Jason Kenney has a Spending Problem

Jason Kenney has a spending problem

As the old saying goes, the truth will out.

Jason Kenney’s dirty little secret hit the front page this week, as yet another ratings agency downgraded Alberta’s credit rating.

S&P Global found that Alberta’s deficits are the highest of any local or regional government in Canada, not just for this year but last year as well.

Premier Jason Kenney, elected on a platform to control spending and grow the economy, has accomplished neither.

Try as he might to use the pandemic to explain all his failings away, the data tells another story.

Budget 2020-21 projects our province’s debt to reach $116 billion by the end of this fiscal year, with interest payments costing $2.8 billion. The Kenney government’s total spending in 2021 is up to $61.9 billion, which is $5.6 billion higher than the NDP’s spending in 2018-19. Even when you strip out temporary pandemic spending, Jason Kenney is spending substantially more than Rachel Notley at her highest levels.

What’s worse, Kenney knows he has a spending problem but is doing nothing about it. His government’s own Blue Ribbon Panel of Alberta’s Finances found that if per capita spending here matched spending in BC, Ontario and Quebec (Quebec!), Alberta would eliminate a whopping $10 billion in expenses annually.

Rather than admit he has a problem, Kenney has adopted the strategy of previous administrations and decided to turn a blind eye to the growing debt spiral.

It wasn’t always this way.
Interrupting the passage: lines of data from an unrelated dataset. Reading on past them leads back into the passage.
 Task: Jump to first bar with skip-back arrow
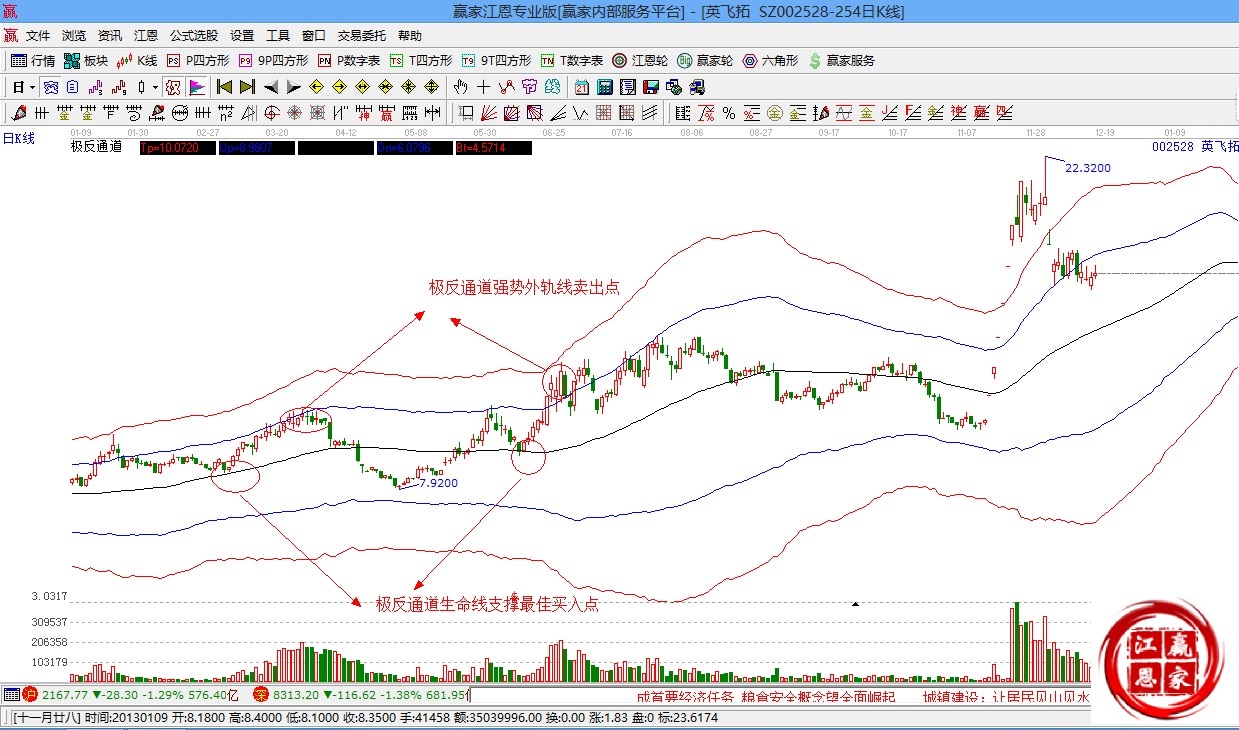[x=224, y=87]
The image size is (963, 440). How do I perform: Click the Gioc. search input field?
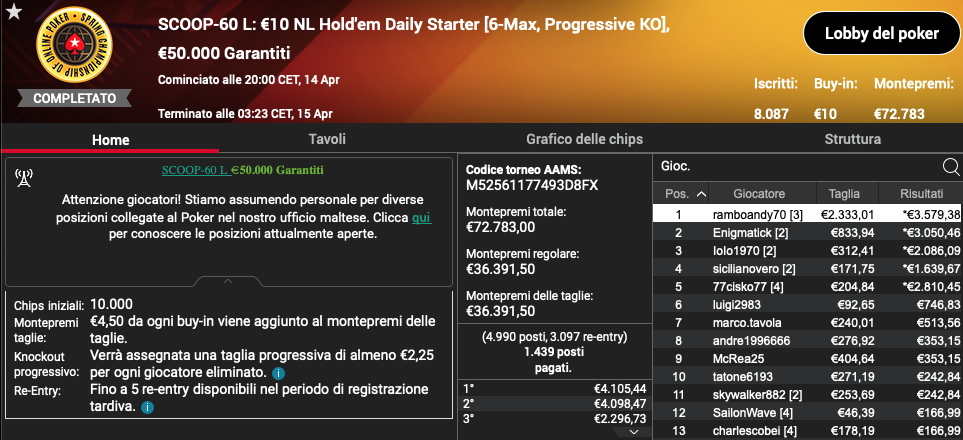[x=798, y=167]
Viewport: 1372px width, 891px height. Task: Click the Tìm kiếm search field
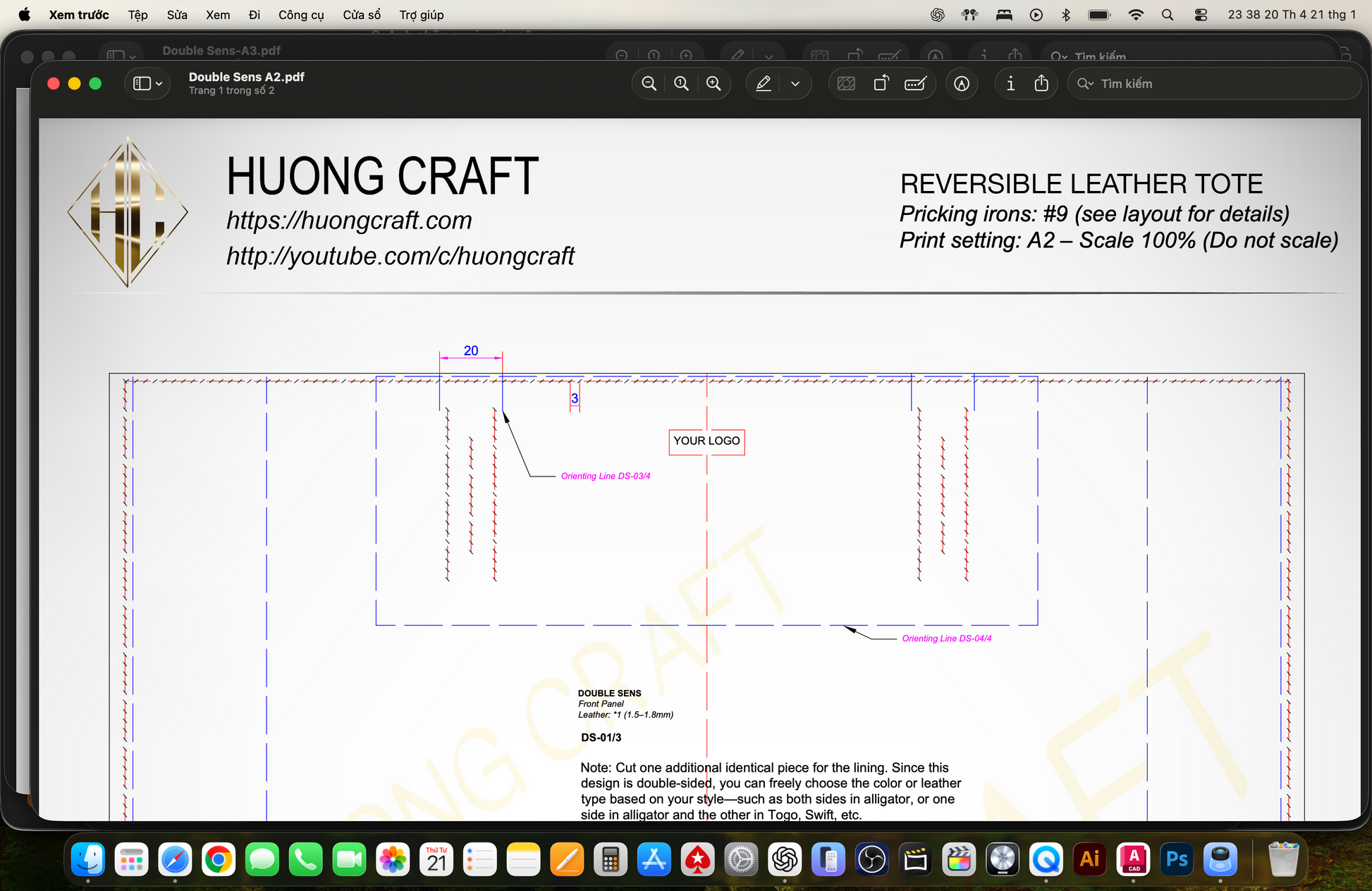coord(1213,84)
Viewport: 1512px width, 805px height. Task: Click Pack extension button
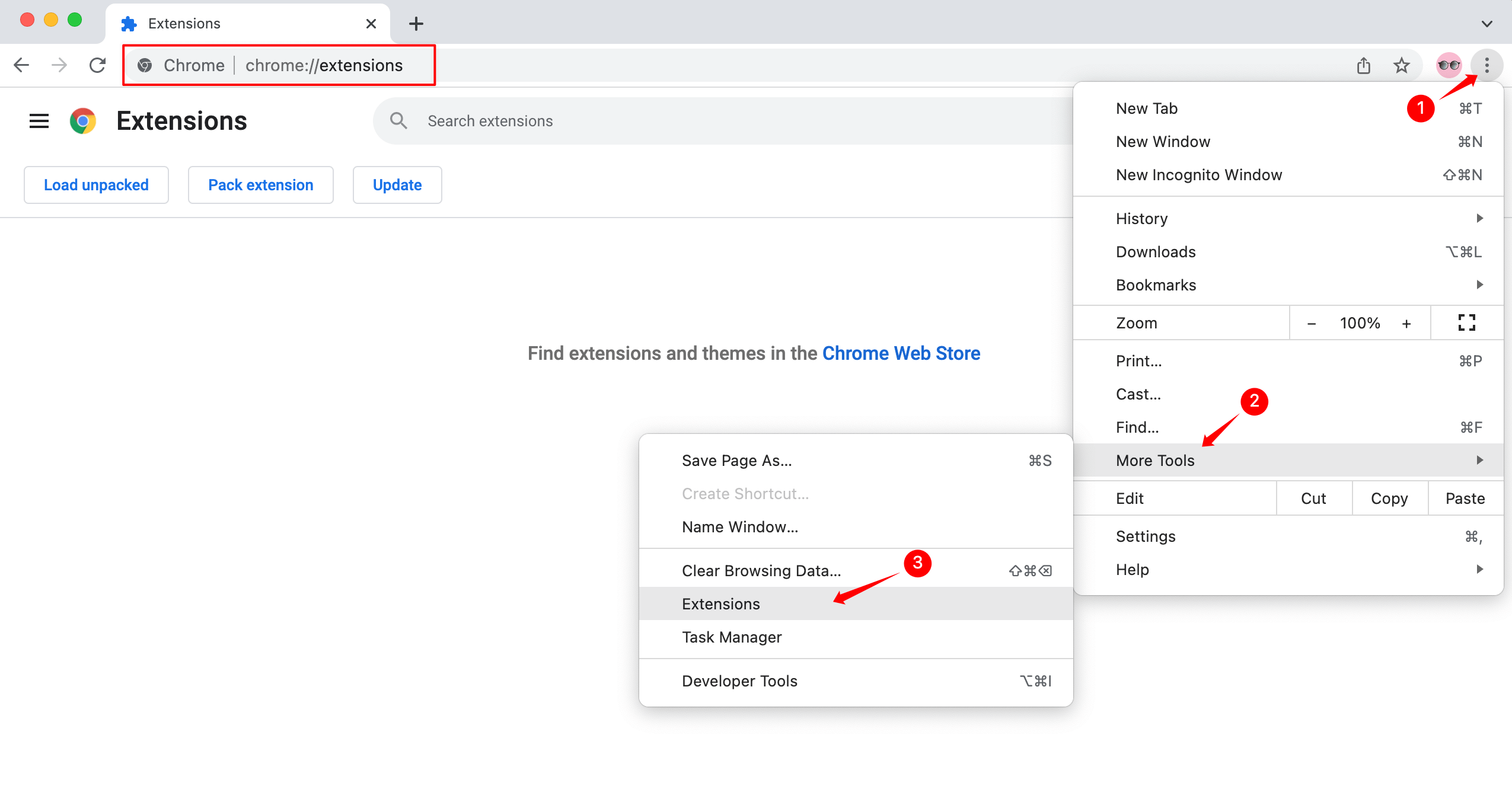click(x=260, y=184)

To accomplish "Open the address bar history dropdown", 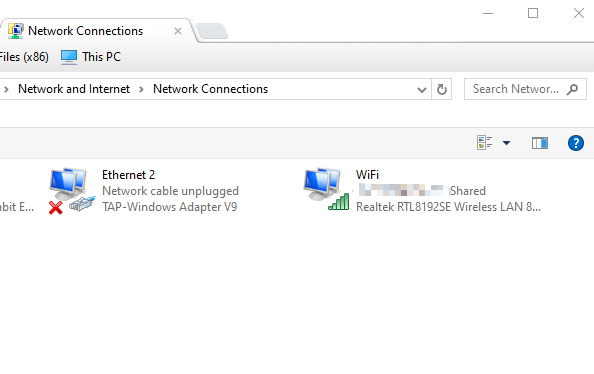I will (422, 90).
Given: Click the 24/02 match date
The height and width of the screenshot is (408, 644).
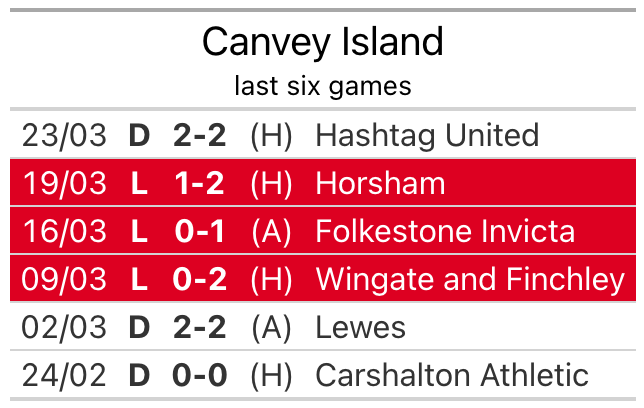Looking at the screenshot, I should pyautogui.click(x=64, y=375).
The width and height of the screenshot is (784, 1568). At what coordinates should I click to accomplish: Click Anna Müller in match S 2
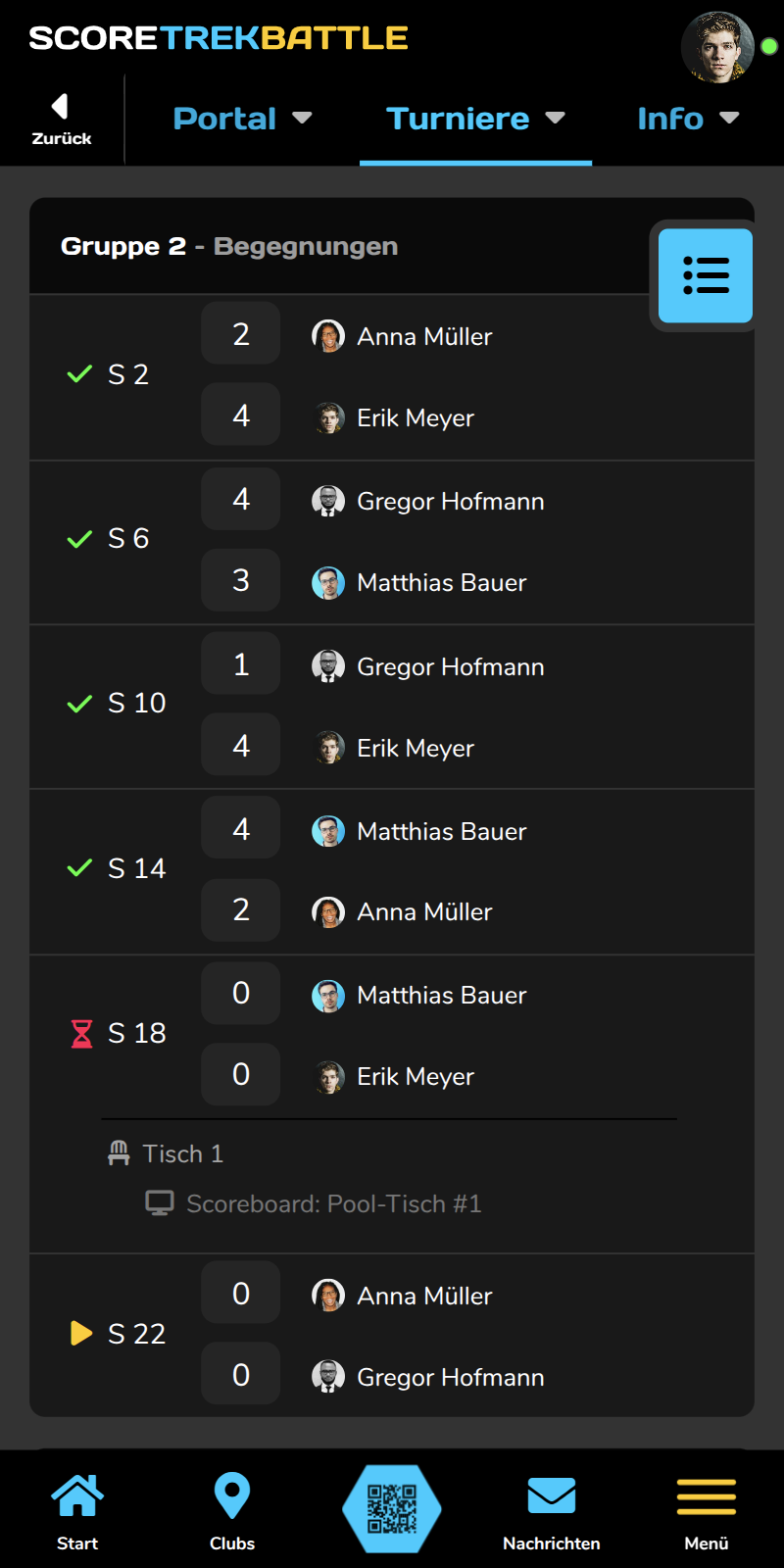tap(423, 336)
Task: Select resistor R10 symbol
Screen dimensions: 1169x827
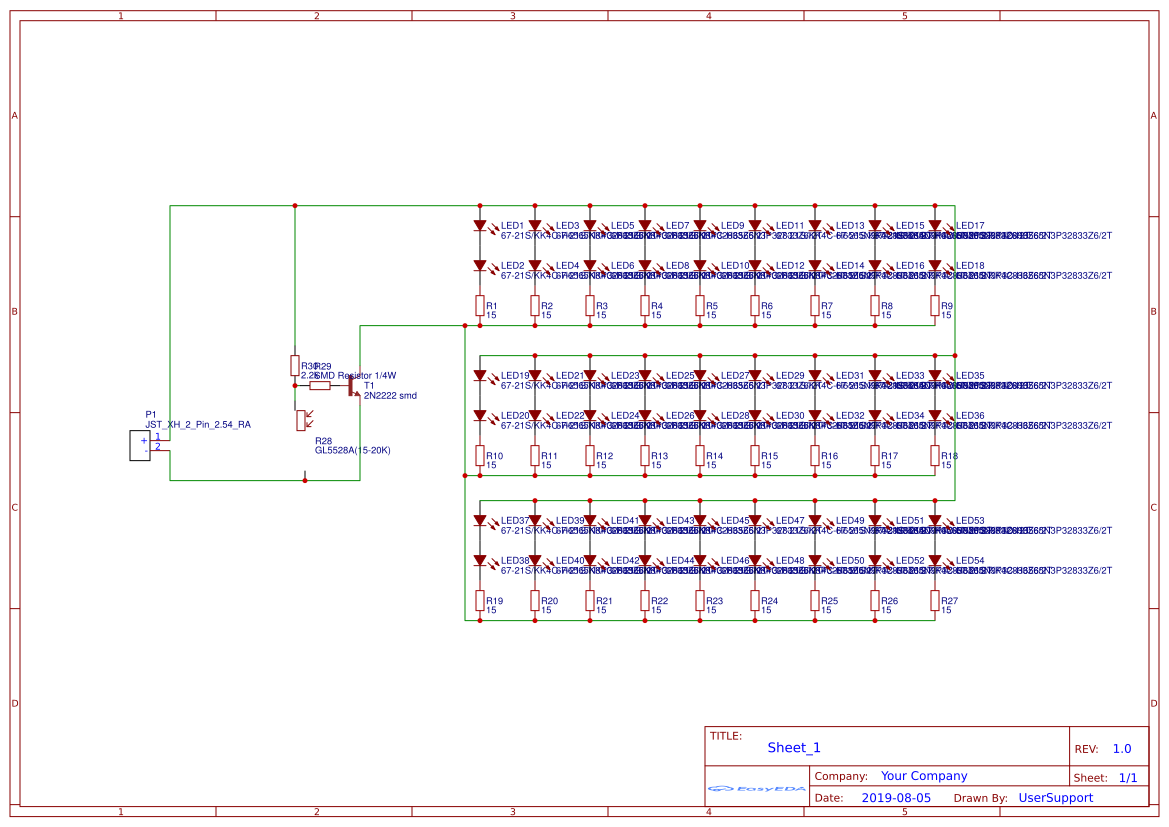Action: (478, 455)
Progressive Conservative governments, after paying off Alberta’s $23 billion debt in 2005, promised to never again take our province into the red.

Premier Klein pledged, “Never again will this government or the people of this province have to set aside another tax dollar on debt … If need be, we will put in place legislation to make sure that we never have a debt again.”

It didn’t work out that way.

Staring in 2007, successive governments scrapped Alberta’s balanced budget legislation, ran a series of cyclical deficits, changed the way in which deficits are calculated and reported in budgets, blew through the province’s sustainability fund, and began running structural deficits just to pay for operational spending.

There have been plenty of warning signs about the provincial government’s fiscal mismanagement, with multiple credit rating downgrades. While in opposition, I regularly challenged the NDP government over this very issue. However, the situation has only grown worse since the UCP came to power in 2019. In a span of about six months in 2020, Fitch Ratings, Moody’s Investors Service, and DBRS Morningstar all issued downgrades.

Premier Kenney blames everyone but himself for the situation Alberta faces today. But the truth has come out.

Jason Kenney has a spending problem.